Professor titular da UnB e presidente da Sociedade Brasileira de Pediatria
Os hospitais universitários estão mais enfermos que os doentes por eles atendidos. Padecem de deficiências crônicas aparentemente irreversíveis. Arrastam-se entre falências múltiplas dos órgãos administrativos de que dependem. Mostram sinais de depressão orçamentária progressiva. Alimentam-se de um modelo de gestão indigesto, responsável por efeitos colaterais produzidos por instâncias nocivas à saúde institucional. Seu organismo, carcomido pela necrose do abandono, revela paralisias diversas que o imobilizam. Perdem força, debilitam-se, não resistem aos agravos econômicos e financeiros que lhes retiram estabilidade. Sobrevivem na estagnação geral, véspera do coma. Os raros indícios de recuperação são ilusórios. Não passam de espasmos próprios do processo de asfixia. São entes quase terminais.
A precariedade dos hospitais universitários é a cara do país real. Pouco investimento para formar gente e dinheiro de sobra para manter indigentes. Nenhuma prioridade para enriquecimento cerebral da nação. Primazia apenas para a obesidade bancária, os superávits sem finalidade social, a classificação de baixo risco para quem investe dinheiro no país e o alto risco para quem insiste em viver nele.
A degradação dos centros formadores de profissionais de saúde não é de agora. É de décadas. Muito descaso e total descuido com a valorização dos recursos humanos são marcas de sucessivos governos. Todos contribuíram para o impasse. Nenhum ousou romper com o atraso para sair do imobilismo da gestão estatal, incompatível com os desafios de uma atividade que tem a ver diretamente com a vida. O povo paga o preço. Prejudica-se a qualidade dos serviços prestados. Degenera-se o campo de estágio acadêmico para a formação de alunos dos diversos cursos de graduação no domínio das ciências da saúde. Esvazia-se a pesquisa, míngua a produção nacional de conhecimentos científicos. O país permanece na condição de mero consumidor de tecnologias geradas por estrangeiros. Continua acomodado na posição de economia periférica.

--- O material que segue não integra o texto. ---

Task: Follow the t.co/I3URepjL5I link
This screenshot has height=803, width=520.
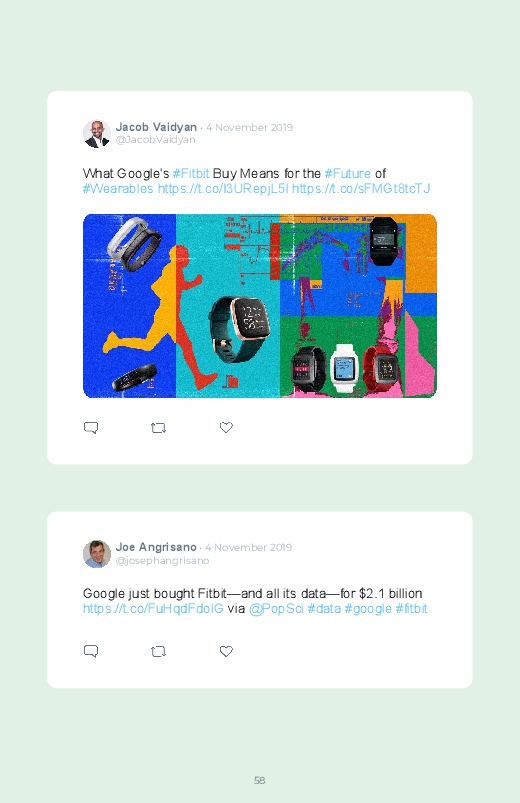Action: pyautogui.click(x=223, y=188)
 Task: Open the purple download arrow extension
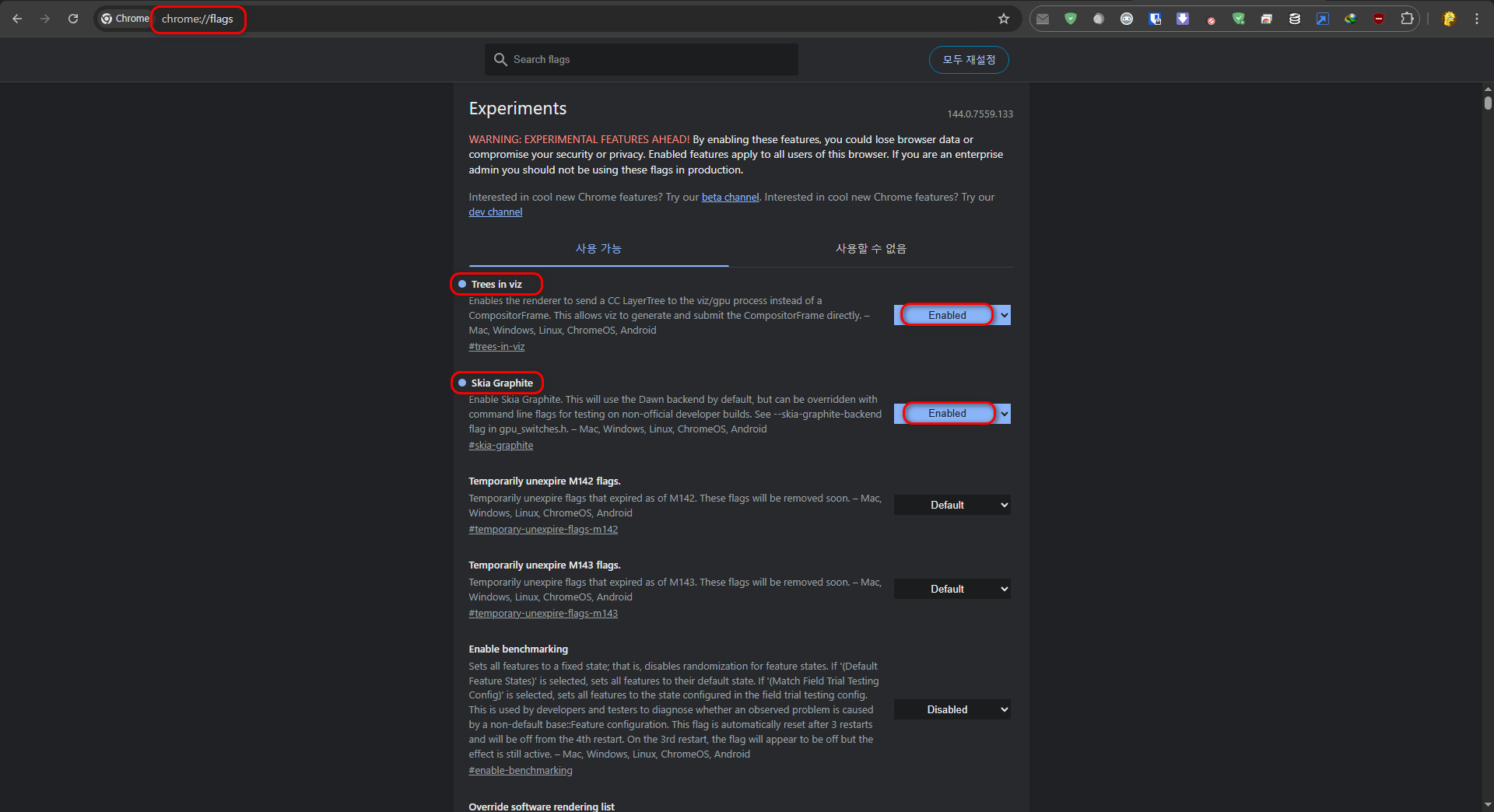click(1183, 19)
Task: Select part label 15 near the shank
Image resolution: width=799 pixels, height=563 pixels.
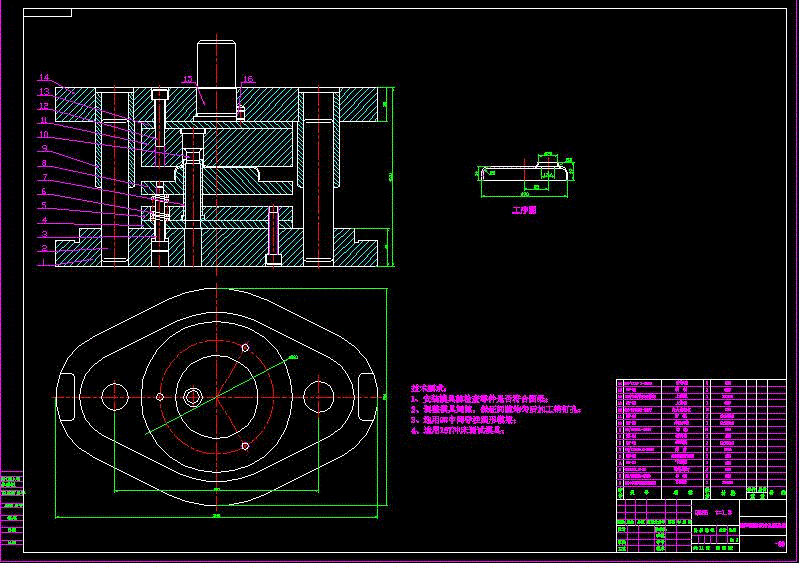Action: coord(189,79)
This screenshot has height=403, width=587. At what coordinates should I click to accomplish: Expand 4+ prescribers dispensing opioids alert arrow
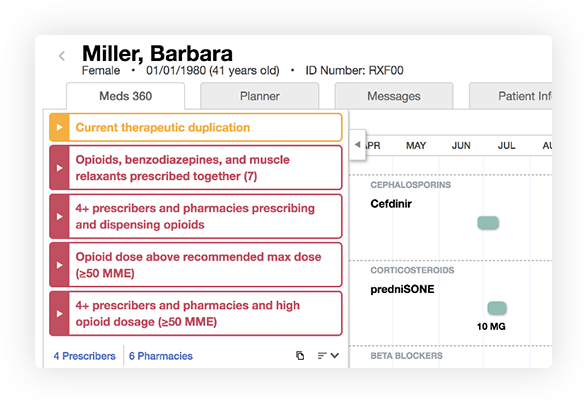(x=59, y=216)
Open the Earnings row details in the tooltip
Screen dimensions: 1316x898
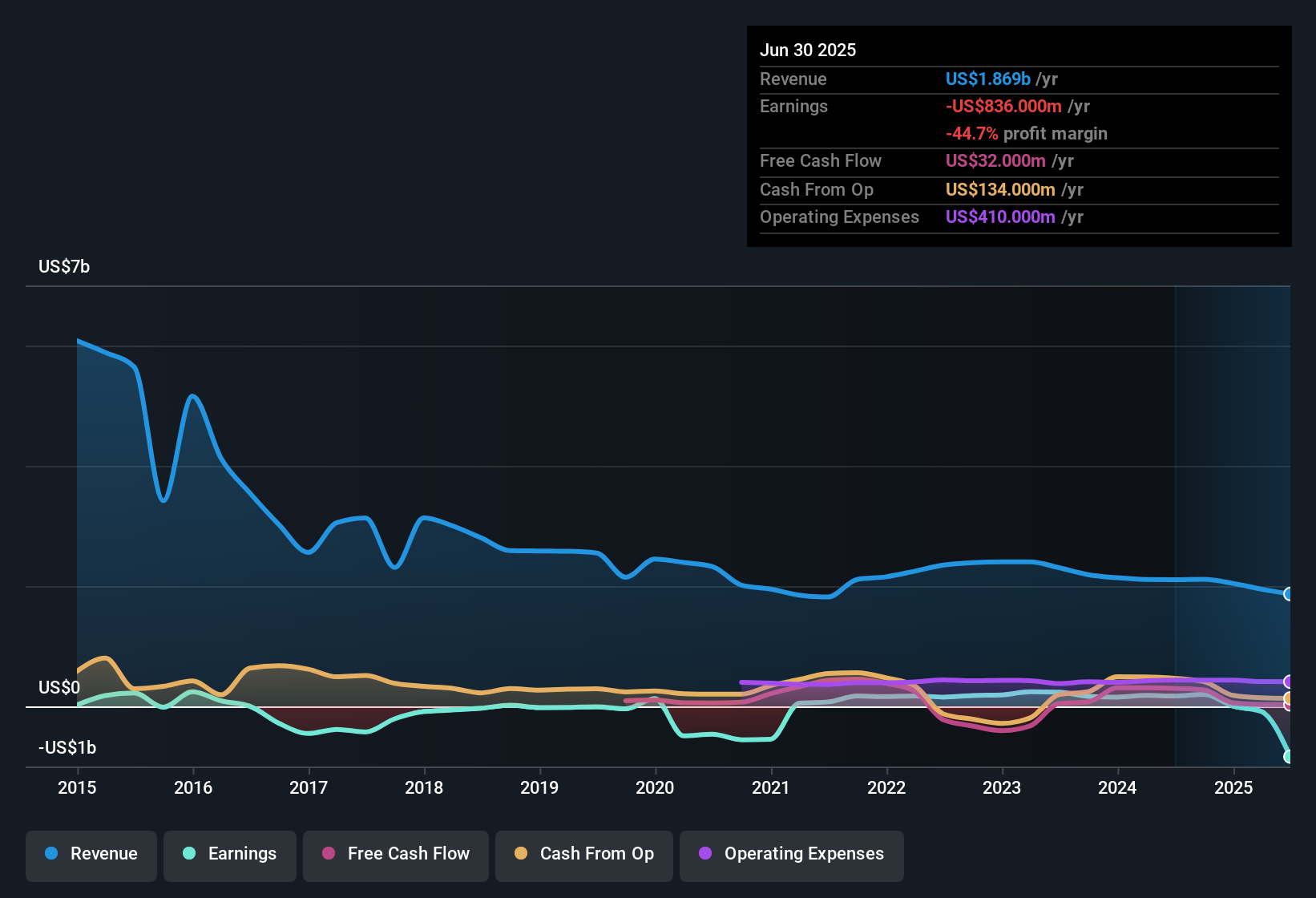pos(793,106)
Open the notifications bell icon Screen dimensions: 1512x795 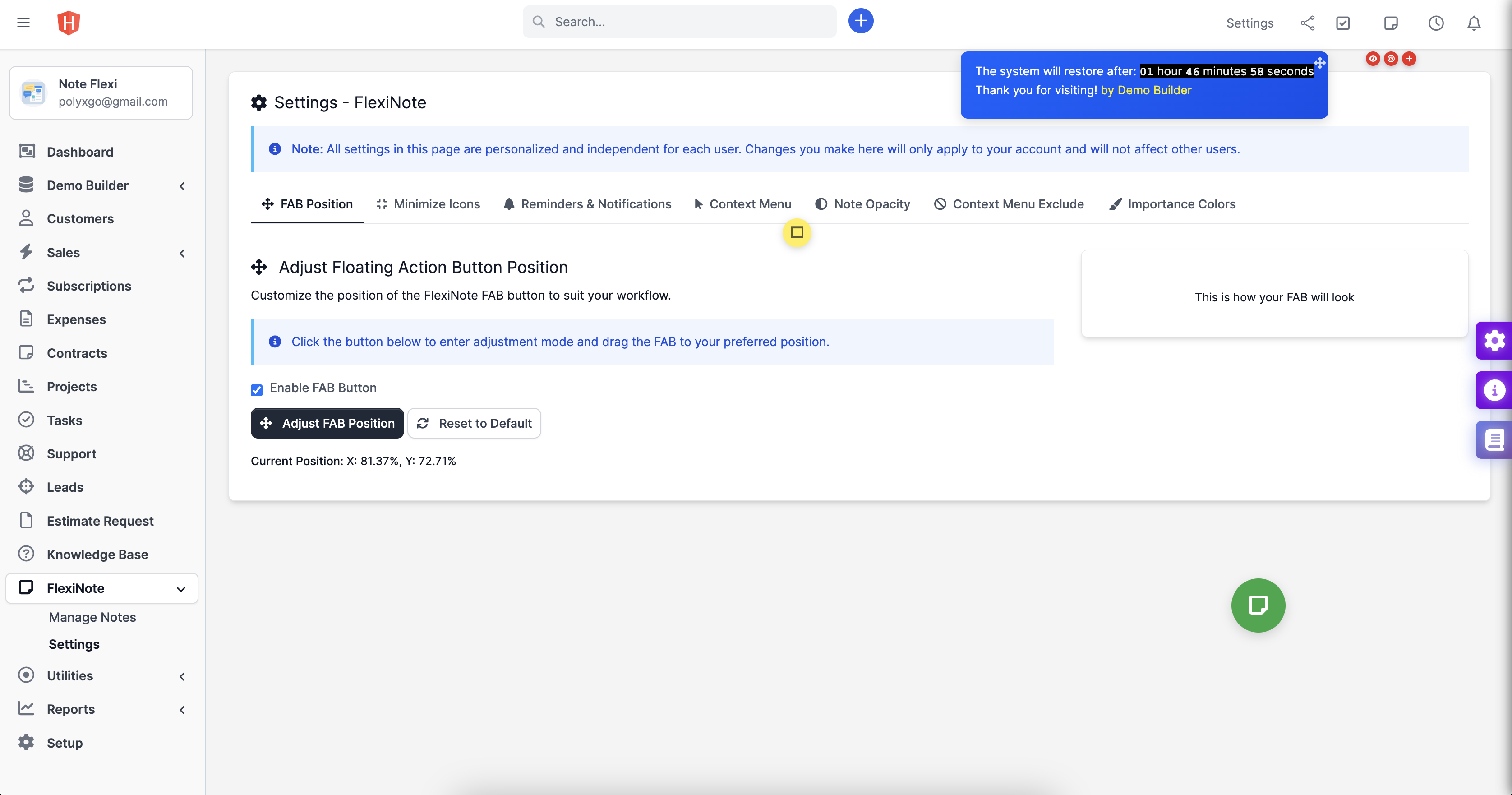click(1473, 23)
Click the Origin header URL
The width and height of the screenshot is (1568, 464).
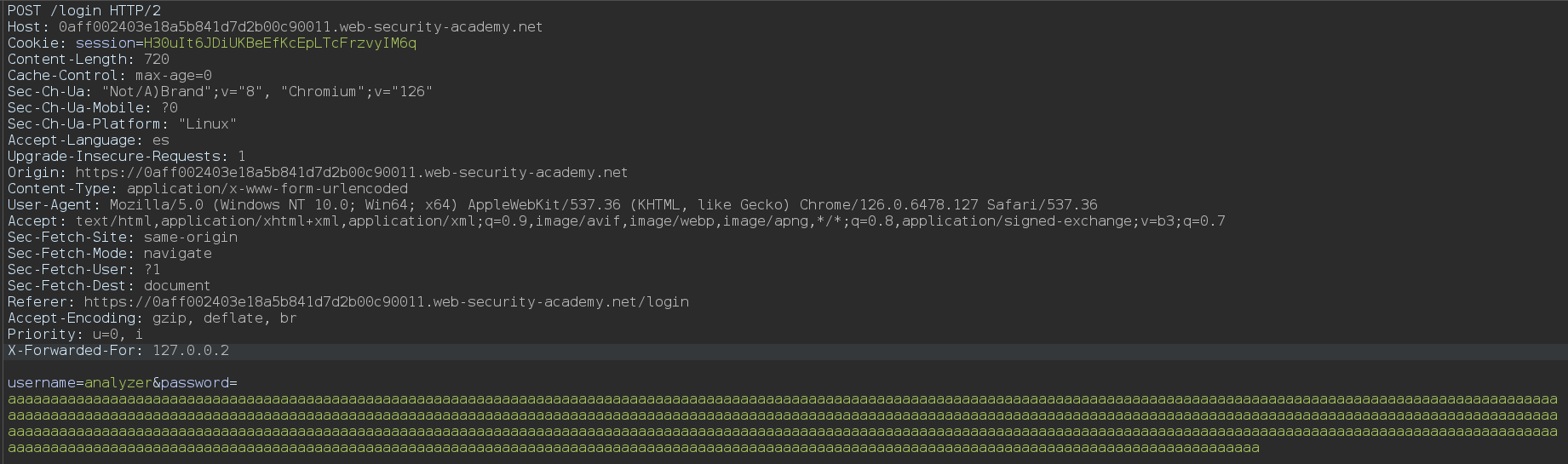click(x=351, y=172)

Há, ademais, uma militância corporativa em saúde pública cuja mentalidade não avança. Nem admite que se avance. Quer o triunfo de idéias e modelos vencidos pelo tempo, envelhecidos pela idade, superados pela dinâmica evolutiva da história. Seus membros são dogmáticos nas teses defendidas, intolerantes nas divergências enfrentadas. Impedem a diferenciação qualitativa do SUS, persistindo no fundamentalismo que só concebe a administração da saúde pública com a estreiteza de uma seita religiosa, completamente fechada a mudanças. São responsáveis pela decadência dos serviços de saúde dispensados à maioria do povo. Vangloriam-se de indicadores quantitativos para avaliar ações cuja eficácia supõe rigor qualitativo inegociável. Comprazem-se no exercício do auto-engano, prática em que se superam e se bastam.
A agonia dos hospitais universitários é desastre anunciado. Os recursos que recebem do SUS são ridículos diante da dimensão dos objetivos a realizar. Uma espécie de bolsa hospital. Não pagam o custo mínimo de um verdadeiro hospital universitário. Daí as crises que se repetem, os prédios que afundam — como o pronto socorro do Hospital Universitário de Brasília —, os equipamentos sem manutenção, os elevadores quebrados, os laboratórios sem reagentes, as ambulâncias paradas, a limpeza precária, a escassez de médicos, a carência de enfermeiros, os pacientes amontoados em corredores, o estresse a governar os servidores em geral e a impotência administrativa a neutralizar a ação dos diretores. O retrato sem retoque de uma realidade que não tem mais como se sustentar.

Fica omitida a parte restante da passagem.